■ **Work instruction A**:
According to the forum thread below about making a redfoot tortoise a service animal, what state does Tortoise_Nerd live in?
■ **Work instruction B**:
Carry on the forum thread below about making a redfoot tortoise a service animal, starting from its last line.
··· Text under study ···
# I'm making my redfoot a service animal



## Tortoise_Nerd (Apr 29, 2017)

I have anxiety. My doc has told me that I can get a service animal, so I am choosing my redfoot . She will be so cute


----------



## SarahChelonoidis (Apr 29, 2017)

I assume you mean as an Emotional Support Animal?


----------



## Tortoise_Nerd (Apr 29, 2017)

SarahChelonoidis said:


> I assume you mean as an Emotional Support Animal? Does registering a tortoise as an ESA get around some of Tennessee's rules?


Well I live in Georgia . Thanks for correcting me


----------



## SarahChelonoidis (Apr 29, 2017)

Redfootcare101 said:


> Well I live in Georgia . Thanks for correcting me



Doh, I am sorry, I mixed you up with someone else. What's the benefit of registering an ES tortoise?


----------



## Tortoise_Nerd (Apr 29, 2017)

SarahChelonoidis said:


> Doh, I am sorry, I mixed you up with someone else. What's the benefit of registering an ES tortoise?


What do you mean by "benefit"?


----------



## SarahChelonoidis (Apr 29, 2017)

Redfootcare101 said:


> What do you mean by "benefit"?



What does it allow you to do that you couldn't already?


----------



## Tortoise_Nerd (Apr 29, 2017)

SarahChelonoidis said:


> What does it allow you to do that you couldn't already?


I can take her wherever I want


----------



## SarahChelonoidis (Apr 29, 2017)

Redfootcare101 said:


> I can take her wherever I want



This is likely a difference between our two countries then. Canadian businesses (airlines, restaurants, etc.) can reject emotional support animals (but not service animals) if they aren't trained for service.


----------



## Tortoise_Nerd (Apr 29, 2017)

SarahChelonoidis said:


> This is likely a different between our two countries then. Canadian businesses (airlines, restaurants, etc.) can reject emotional support animals (but not service animals) if they aren't trained for service.


In my state I'm pretty sure that businesses can NOT decline emotional support animals


----------



## cmacusa3 (Apr 29, 2017)

SarahChelonoidis said:


> This is likely a different between our two countries then. Canadian businesses (airlines, restaurants, etc.) can reject emotional support animals (but not service animals) if they aren't trained for service.


I think that's also a law here, I've seen places refuse snakes as support animals.


----------



## wellington (Apr 29, 2017)
··· Given data ···
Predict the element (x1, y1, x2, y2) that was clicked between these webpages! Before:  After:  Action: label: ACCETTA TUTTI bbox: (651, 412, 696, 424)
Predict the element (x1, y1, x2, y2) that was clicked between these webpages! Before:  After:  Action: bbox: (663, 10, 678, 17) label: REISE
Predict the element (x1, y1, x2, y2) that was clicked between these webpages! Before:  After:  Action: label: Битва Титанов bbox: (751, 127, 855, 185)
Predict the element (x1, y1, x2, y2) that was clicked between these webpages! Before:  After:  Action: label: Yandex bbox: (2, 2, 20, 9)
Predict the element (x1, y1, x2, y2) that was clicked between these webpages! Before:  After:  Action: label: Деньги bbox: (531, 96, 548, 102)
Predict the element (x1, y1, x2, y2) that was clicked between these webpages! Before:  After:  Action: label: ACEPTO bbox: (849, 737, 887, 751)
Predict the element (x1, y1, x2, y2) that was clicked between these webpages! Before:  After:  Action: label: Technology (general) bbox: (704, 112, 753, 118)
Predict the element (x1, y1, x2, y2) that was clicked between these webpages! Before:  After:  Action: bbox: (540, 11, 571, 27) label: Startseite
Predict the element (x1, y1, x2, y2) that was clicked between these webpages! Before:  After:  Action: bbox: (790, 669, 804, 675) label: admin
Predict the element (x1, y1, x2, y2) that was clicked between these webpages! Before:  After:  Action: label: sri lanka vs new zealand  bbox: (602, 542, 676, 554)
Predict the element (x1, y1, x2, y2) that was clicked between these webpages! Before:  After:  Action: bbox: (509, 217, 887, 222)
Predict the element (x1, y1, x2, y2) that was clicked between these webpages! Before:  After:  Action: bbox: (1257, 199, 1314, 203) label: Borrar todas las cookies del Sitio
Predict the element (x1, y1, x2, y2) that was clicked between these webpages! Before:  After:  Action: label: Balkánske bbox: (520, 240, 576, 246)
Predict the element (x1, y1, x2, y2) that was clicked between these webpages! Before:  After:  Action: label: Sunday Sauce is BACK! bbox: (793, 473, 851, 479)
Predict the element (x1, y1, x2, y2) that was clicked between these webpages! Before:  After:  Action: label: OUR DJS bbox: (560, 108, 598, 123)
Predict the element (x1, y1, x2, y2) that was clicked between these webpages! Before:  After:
···
■ **Exercise answer A**:
Georgia

■ **Exercise answer B**:
We have another member that if I'm not mistaken has their tort as their support animal. Not sure if it officially is, but he does just that for them.


----------



## Tortoise_Nerd (Apr 29, 2017)

cmac3 said:


> I think that's also a law here, I've seen places refuse snakes as support animals.


Where are you located?


----------



## cmacusa3 (Apr 29, 2017)

Redfootcare101 said:


> Where are you located?


In the US and I would definitely suggest you research it because the law is very fine when it comes to support vs service. Places have the right to refuse support.


----------



## cmacusa3 (Apr 29, 2017)

The ADA considers such “emotional support animals” to be distinct from psychiatric service dogs, and treats them differently. The ADA does not grant emotional support dog owners the same right of access to public places that it gives to individuals who use psychiatric service dogs. That means that under the ADA, a movie theater, for example, must allow psychiatric service dogs to accompany their owners into the movie auditorium but can refuse to admit individuals with emotional support dogs.

So I would assume this for any support animal.


----------



## Tortoise_Nerd (Apr 29, 2017)

cmac3 said:


> The ADA considers such “emotional support animals” to be distinct from psychiatric service dogs, and treats them differently. The ADA does not grant emotional support dog owners the same right of access to public places that it gives to individuals who use psychiatric service dogs. That means that under the ADA, a movie theater, for example, must allow psychiatric service dogs to accompany their owners into the movie auditorium but can refuse to admit individuals with emotional support dogs.
> 
> So I would assume this for any support animal.


I will definitely research that.


----------



## Tortoise_Nerd (Apr 29, 2017)

Ok question. Can she be a service dog if I have a brain injury?


----------



## SarahChelonoidis (Apr 29, 2017)

Redfootcare101 said:


> Ok question. Can she be a service dog if I have a brain injury?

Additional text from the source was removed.